Die Themen stellten wir mithilfe einer Powerpoint-Präsentation vor, die wir an die Wand strahlten. Außerdem führten wir mit den Schülern Bastelarbeiten wie Schneeflocken-Scherenschnitte und das Verzieren von Ostereiern durch. Zum Thema Ostern versteckten wir auch kleine mit Süßigkeiten gefüllte Osterkörbchen auf dem Schul-gelände, die die Schüler suchen mussten. Um den Tag der deutschen Einheit und ein ganzes Stück Geschichte anschaulicher zu gestalten, teilten wir den Klassenraum in zwei Hälften (Westdeutschland, Ostdeutschland) und jede Gruppe hatte Informationen und Bilder über ihren Teil Deutschlands zur Verfügung, die der anderen Gruppe vorgestellt werden mussten. 

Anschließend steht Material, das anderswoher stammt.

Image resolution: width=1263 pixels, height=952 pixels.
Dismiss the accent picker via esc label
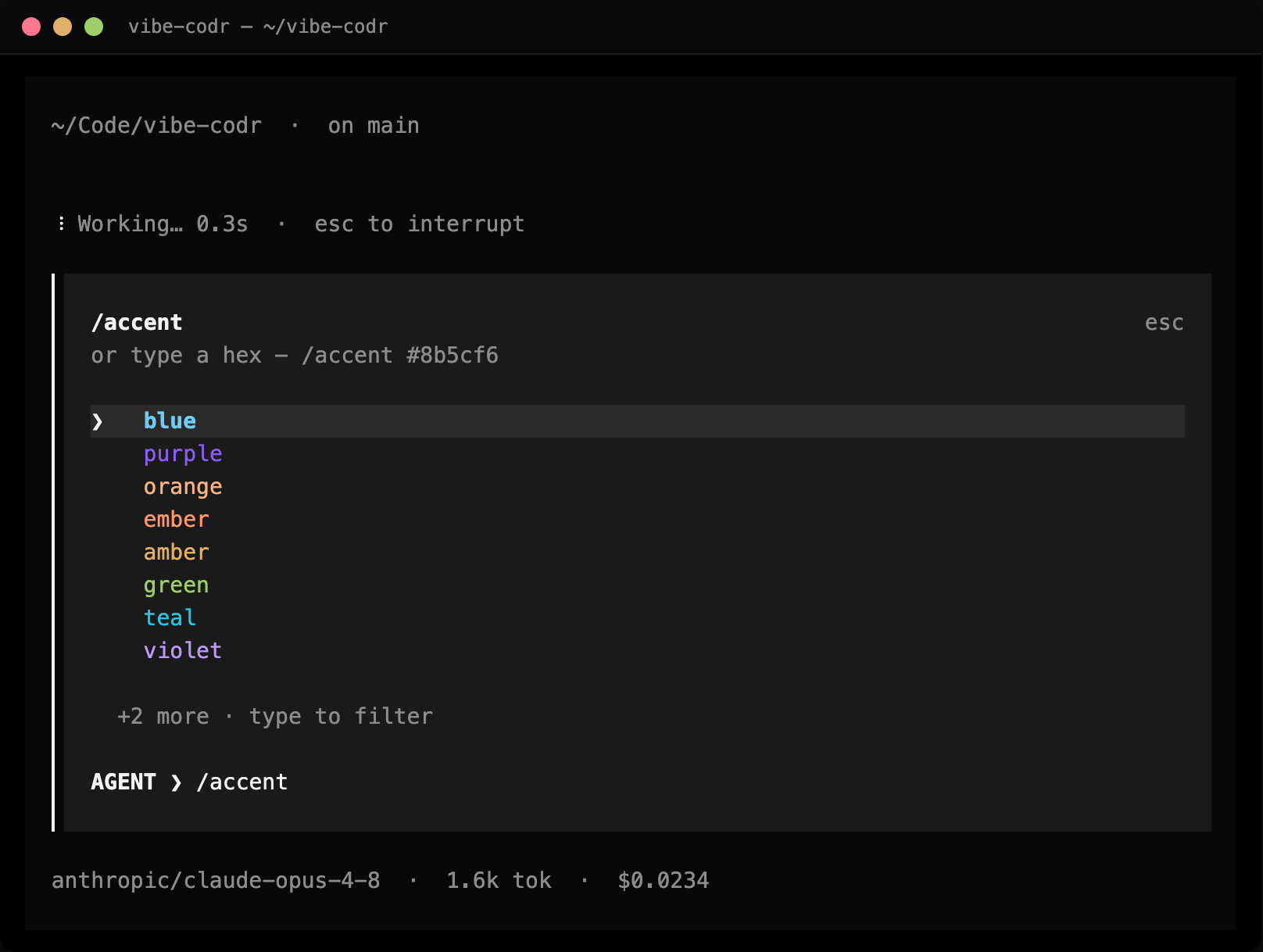pos(1164,323)
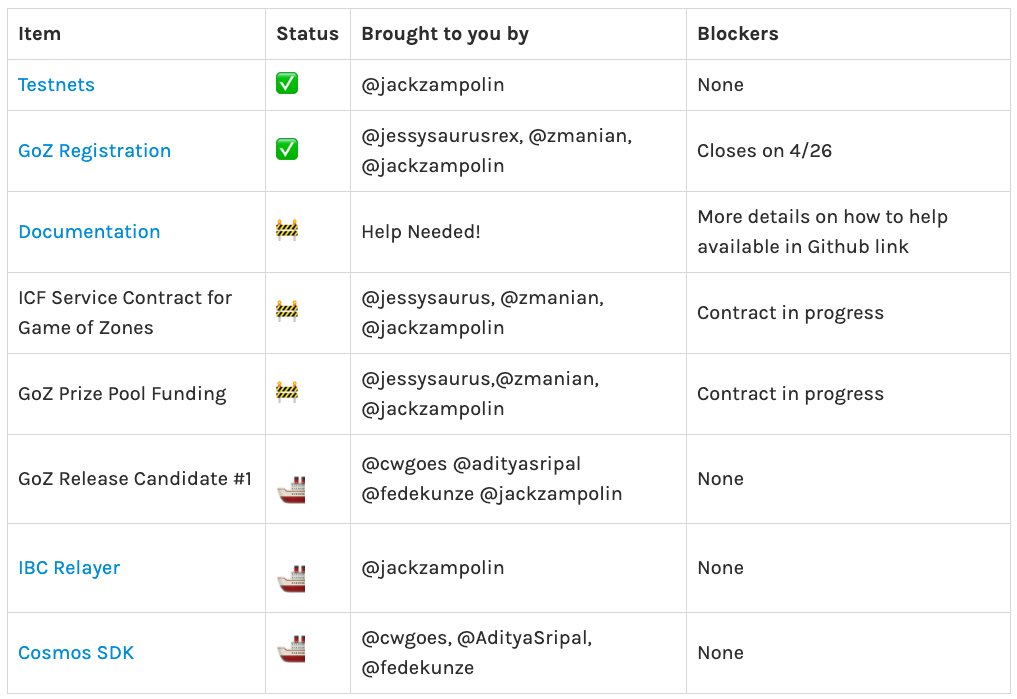Click the Status column header
This screenshot has width=1017, height=699.
pos(307,34)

Zum Thema Fußball-WM führten wir ein Quiz zur deutschen Nationalmannschaft und dann ein echtes kleines Fußballturnier durch.

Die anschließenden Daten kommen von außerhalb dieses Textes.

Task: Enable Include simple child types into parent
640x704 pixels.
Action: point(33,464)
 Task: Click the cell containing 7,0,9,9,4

Insgesamt ging alles gut, bis auf ein paar technische Schwierigkeiten aufgrund eines Stromausfalls in der Escuela San Marcos. Außerdem gab es ein kleines Problem der Absprache, was den Schlüssel für die Küche im CDI anging, aber am Ende konnte alles gelöst werden. Wir haben den Eindruck, dass es den Schülern viel Spaß gemacht hat, besonders die Einheit zur Fußball-WM. Leider mussten wir feststellen, dass die meisten Schüler wenig Interesse am Bearbeiten der Texte zum Thema DDR/BRD hatten. Nur in Dulce Nombre konnten die Schüler die Informationen prägnant zusammenfassen und präsentieren. Das deutsche Essen, das wir vorbereitet hatten, wurde von allen probiert, schmeckte jedoch den meisten nicht besonders. Wir denken, dass wir als Team sehr gut zusammen-gearbeitet haben. Unsere Aufgaben haben wir aufgeteilt und uns immer gut abgesprochen.